Australian poet, playwright and author

Gladys Skelton (6 September 1885 – 29 September 1975) was an Australian and United Kingdom poet, novelist and playwright who wrote using the pseudonym John Presland.

== Early life ==
Gladys Skelton was born Gladys Williams in Melbourne in 1885.

== Career ==
Skelton gained history honours at Girton College, Cambridge University and was a university lecturer in English literature and lecturer in history and economics. She was one of a group of women writers who used a male pseudonym. In 1928, after a charge by Lord Birkenhead that women writers were inferior, she wrote in their defence and of her use of a pseudonym.

== Personal life ==
In 1920 Skelton obtained a divorce from her husband John Herbert Skelton on the grounds of desertion and adultery but the decree nisi was rescinded in 1921. Skelton married Francis Edmund Bendit in Hampstead in March 1943.

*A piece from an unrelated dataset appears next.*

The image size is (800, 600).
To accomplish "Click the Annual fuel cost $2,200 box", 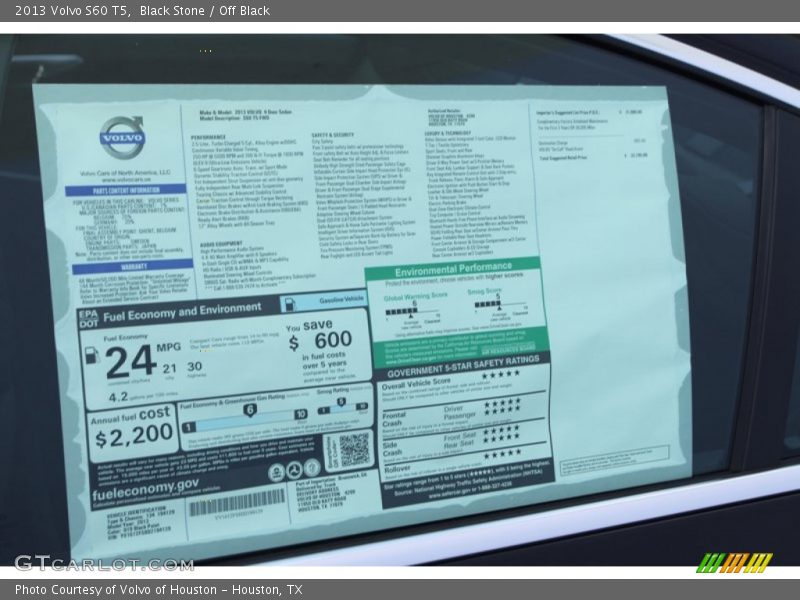I will point(132,427).
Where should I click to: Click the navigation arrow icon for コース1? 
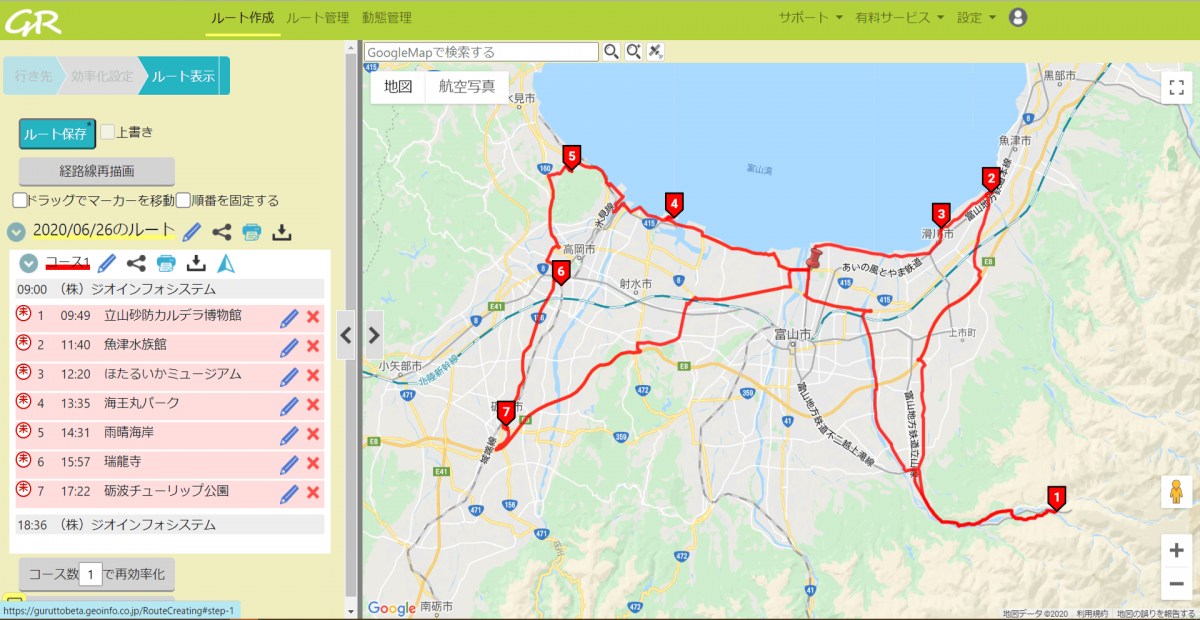pyautogui.click(x=226, y=263)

She died in England in 1975.

== Selected works ==

=== Novels ===

- Frustration (1925)
- Dominion (1925) - based on the life of Cecil Rhodes
- Barricade (1926)
- Escape me - Never! (1929)
- Mosaic (1929)
- The Charioteer (1930)
- Albatross (1931)

=== Poetry ===

- The Deluge and Other Poems (1911)
- Songs of Changing Skies (1913)
- Poems of London and Other Verses (1918)
- The Shaken Reed (1943)
- Selected Poems (1961)

=== Plays ===

- The Marionettes (1907) - a puppet show
- Joan of Arc (1909) - historical drama
- Mary Queen of Scots (1910) - historical drama
- Manin and the Defence of Venice (1911)
- Marcus Aurelius (1912)
- Belisarius, General of the East (1913)
- King Monmouth (1916)
- Satni (1929)

=== Non-fiction ===

- Vae Victis: the life of Ludwig von Benedek, 1804-1881. (1934)
- Women in the civilized state (1934)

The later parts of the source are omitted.